La majorité des pipettes offrent une protection de 4 à 8 semaines selon l'actif. En période de forte infestation (printemps-automne), une application mensuelle maintient une protection continue. L'alternance des familles chimiques (fipronil un mois, imidaclopride le suivant) est conseillée pour limiter le développement de résistances — des populations de puces présentant une résistance partielle au fipronil ont été documentées en Europe. Le traitement de l'environnement (litière, canapés, voiture) avec un spray à base de méthoprène ou de pyriproxyfène est indispensable : 95 % des puces ne se trouvent pas sur l'animal mais dans son environnement. Les antiparasitaires s'inscrivent dans un protocole de santé globale à définir avec le vétérinaire.

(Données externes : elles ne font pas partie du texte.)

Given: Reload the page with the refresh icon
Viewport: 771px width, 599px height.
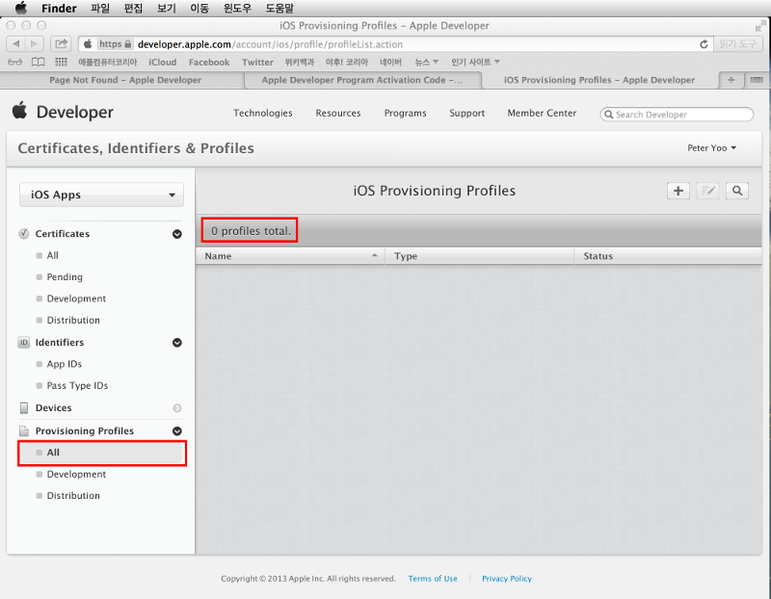Looking at the screenshot, I should click(x=704, y=44).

Certaines pipettes sont homologuées pour les lapins (imidaclopride) et les furets (fipronil + s-méthoprine). Les lapins sont particulièrement sensibles à de nombreux insecticides — aucune pipette contenant de la perméthrine ou des pyréthrinoïdes ne doit leur être appliquée. La gale du lapin (Cheyletiella parasitovorax, très contagieuse) et les puces du chat (qui peuvent infester les lapins en intérieur) sont les deux parasites cutanés les plus fréquents. Chez le furet, les tiques et les puces sont les ectoparasites principaux — des pipettes adaptées à leur poids existent mais sont moins largement disponibles. Un accompagnement vétérinaire est indispensable pour ces espèces dont les protocoles antiparasitaires sont moins standardisés. Un bon suivi antiparasitaire complète aussi la protection contre les piqûres de moustiques, vecteurs de leishmaniose dans les régions à risque.
Le spot-on traite les ectoparasites mais ne protège pas contre les endoparasites (vers intestinaux, tænia). Un vermifuge régulier — tous les 3 mois pour un chien adulte, tous les mois pour un chiot ou une chatte allaitante — est indispensable en complément. Des approches naturelles peuvent être associées sans remplacer le traitement conventionnel : l'huile de neem (azadirachtine, répulsif naturel), le géranium de Bourbon dilué sur le collier, ou la terre de diatomées dans l'environnement réduisent la pression parasitaire. Ces méthodes seules ne suffisent pas en zone à risque élevé.
La consultation vétérinaire s'impose dans plusieurs situations : chiot ou chaton en bas âge (les seuils de poids et d'âge varient selon les produits), animal sous traitement médicamenteux (risques d'interactions), lapin ou furet dont les protocoles sont moins standardisés, zone géographique à risque de leishmaniose ou de maladie de Lyme (protocoles renforcés), ou inefficacité constatée du traitement actuel (puces persistantes malgré une application correcte). Après une piqûre de tique détectée, retirer l'ectoparasite avec un tire-tique dans les 24 heures et surveiller l'animal plusieurs semaines pour détecter tout signe de maladie vectorielle. Le vétérinaire adapte le protocole antiparasitaire au mode de vie, à l'environnement et au statut de santé spécifique de chaque animal.